__Exercise directions__
Going through the data below, copy out each line where the word "agent" shows up.

__Data extracts__
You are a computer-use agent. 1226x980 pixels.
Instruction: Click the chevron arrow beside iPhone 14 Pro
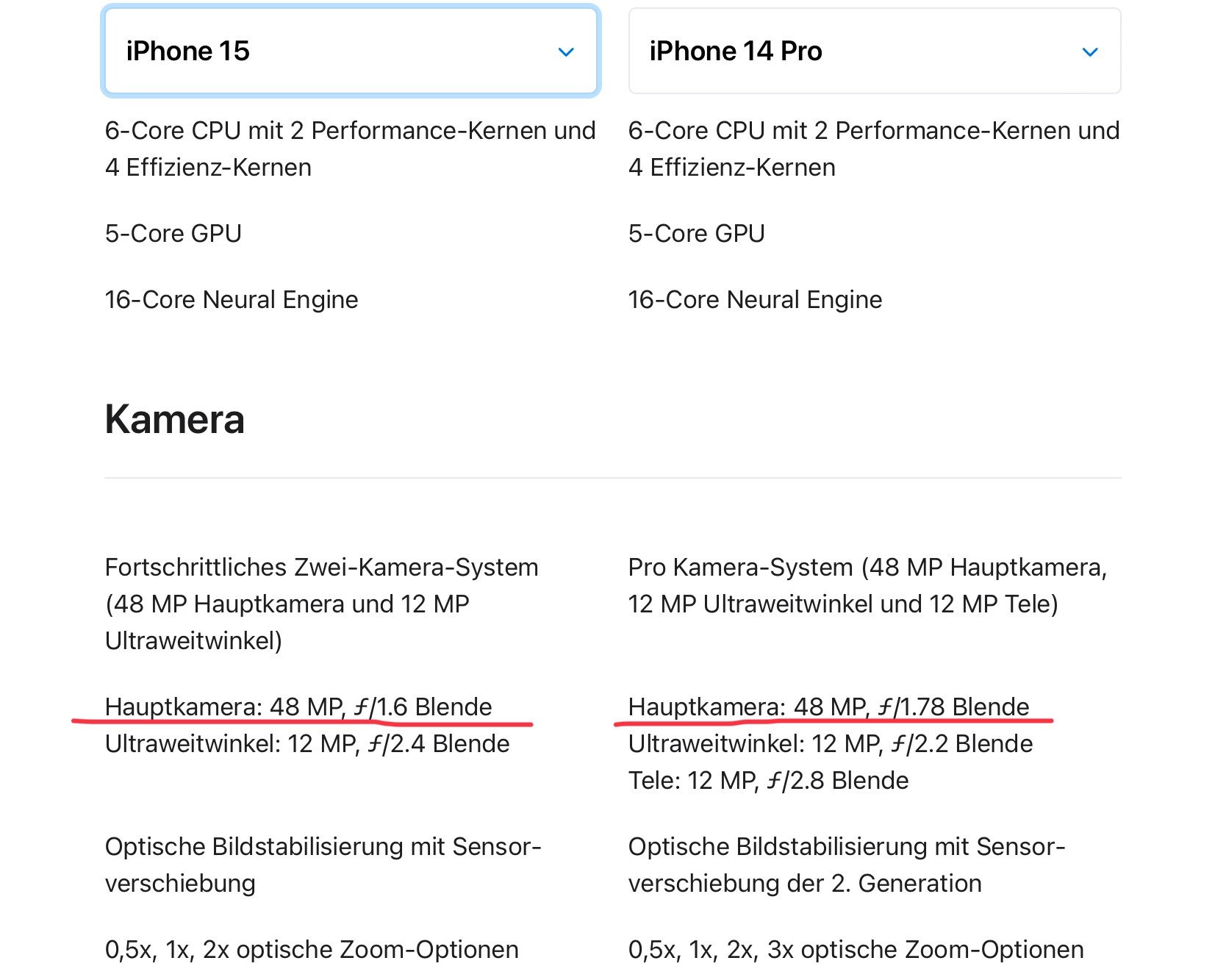pos(1090,52)
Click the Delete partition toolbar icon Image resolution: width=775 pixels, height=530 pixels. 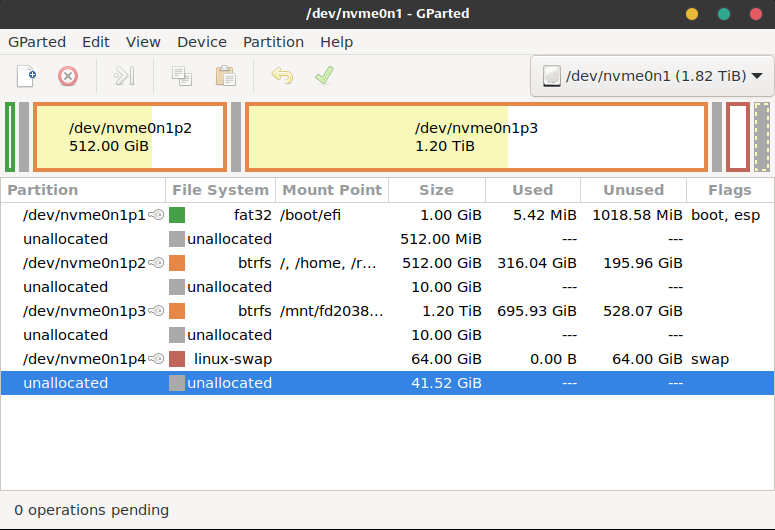coord(67,76)
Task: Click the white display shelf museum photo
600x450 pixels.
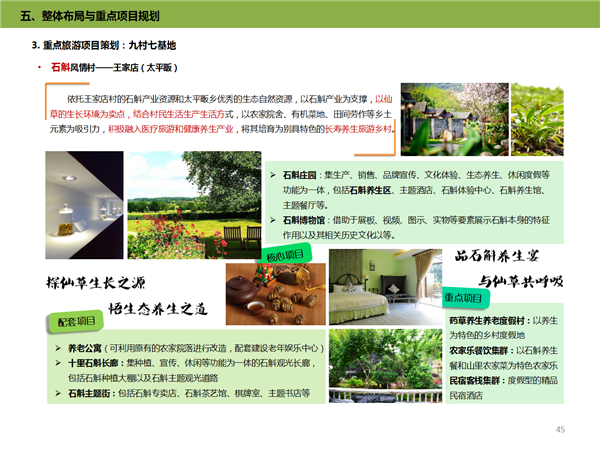Action: pos(82,206)
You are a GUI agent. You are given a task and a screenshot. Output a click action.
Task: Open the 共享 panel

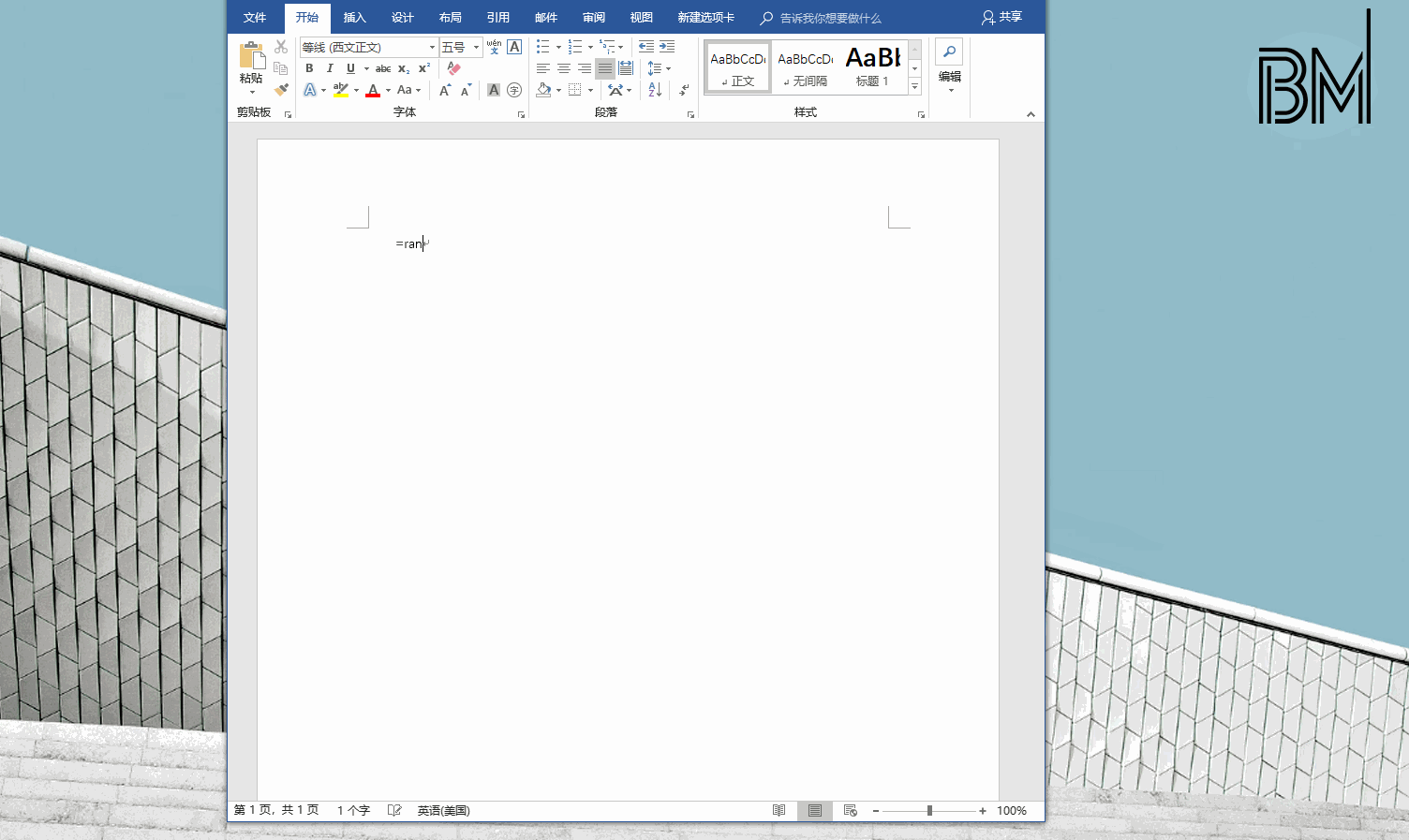point(1002,17)
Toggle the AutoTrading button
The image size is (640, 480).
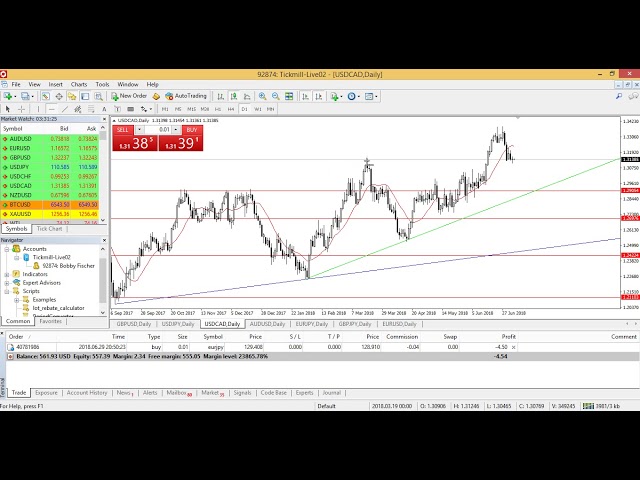coord(187,96)
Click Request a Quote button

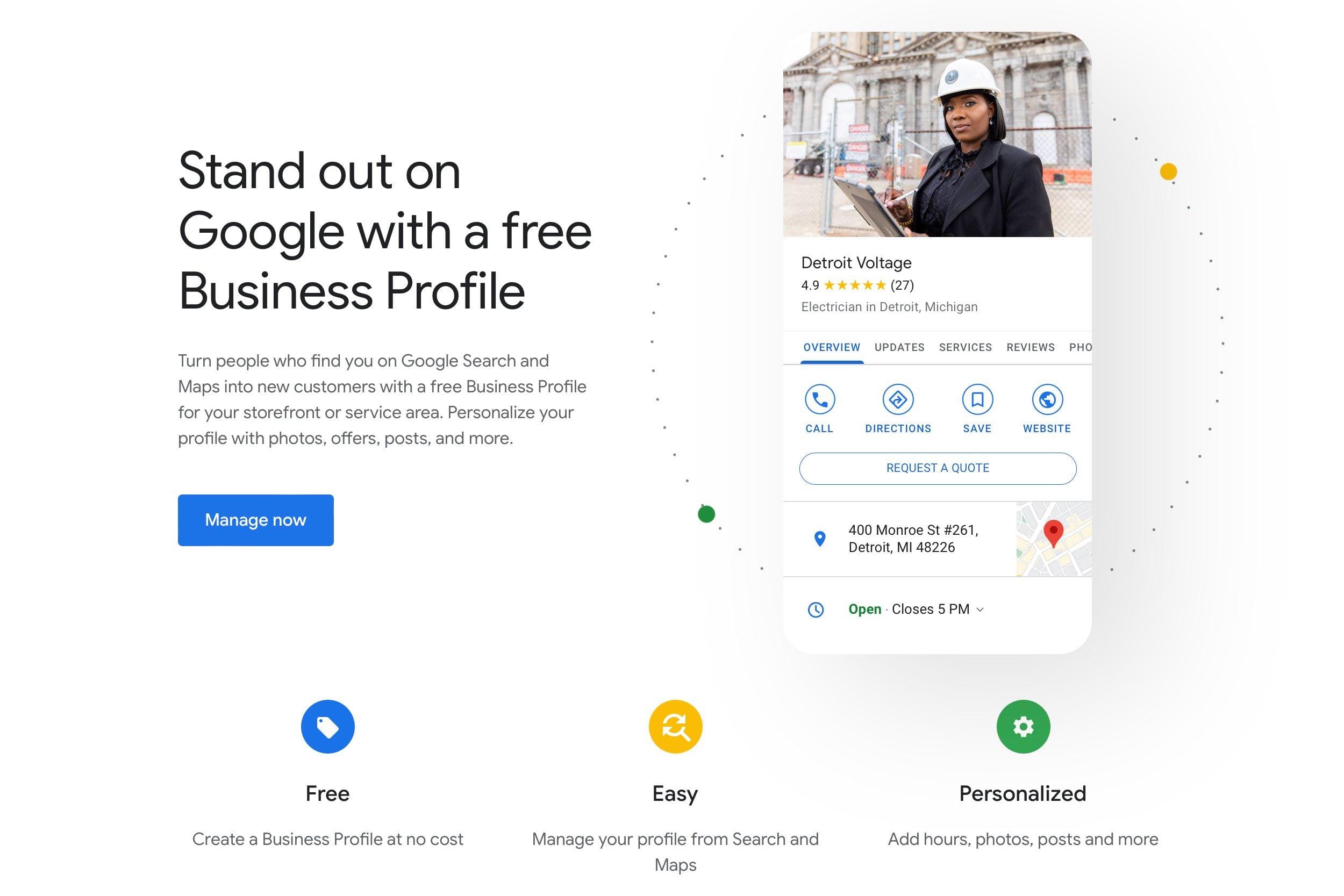click(x=937, y=468)
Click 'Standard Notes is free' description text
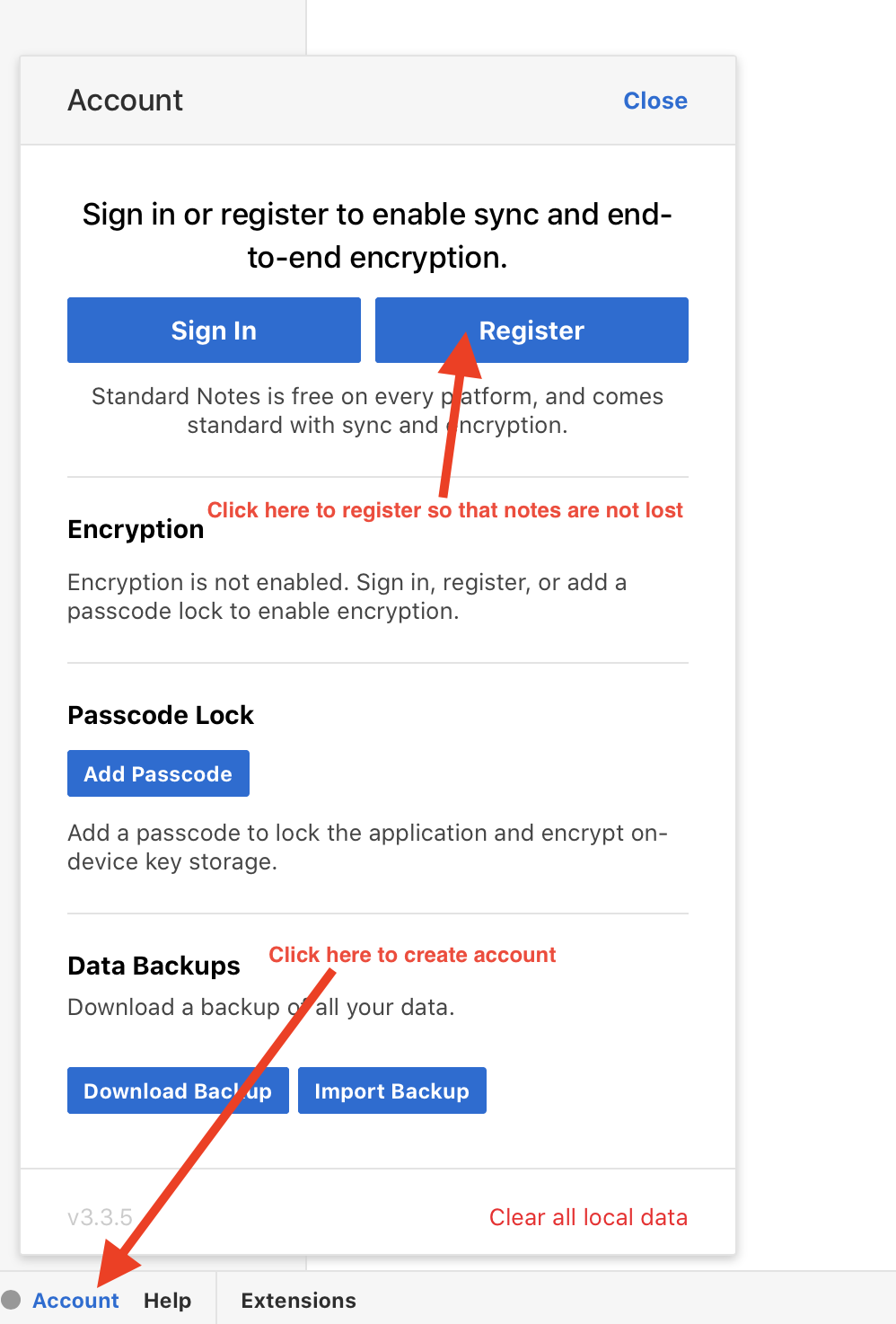Image resolution: width=896 pixels, height=1324 pixels. [377, 410]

__Exercise result__
You are a computer-use agent. 1226x980 pixels.
You are a GUI agent. You are given a task and a screenshot. Output a click action.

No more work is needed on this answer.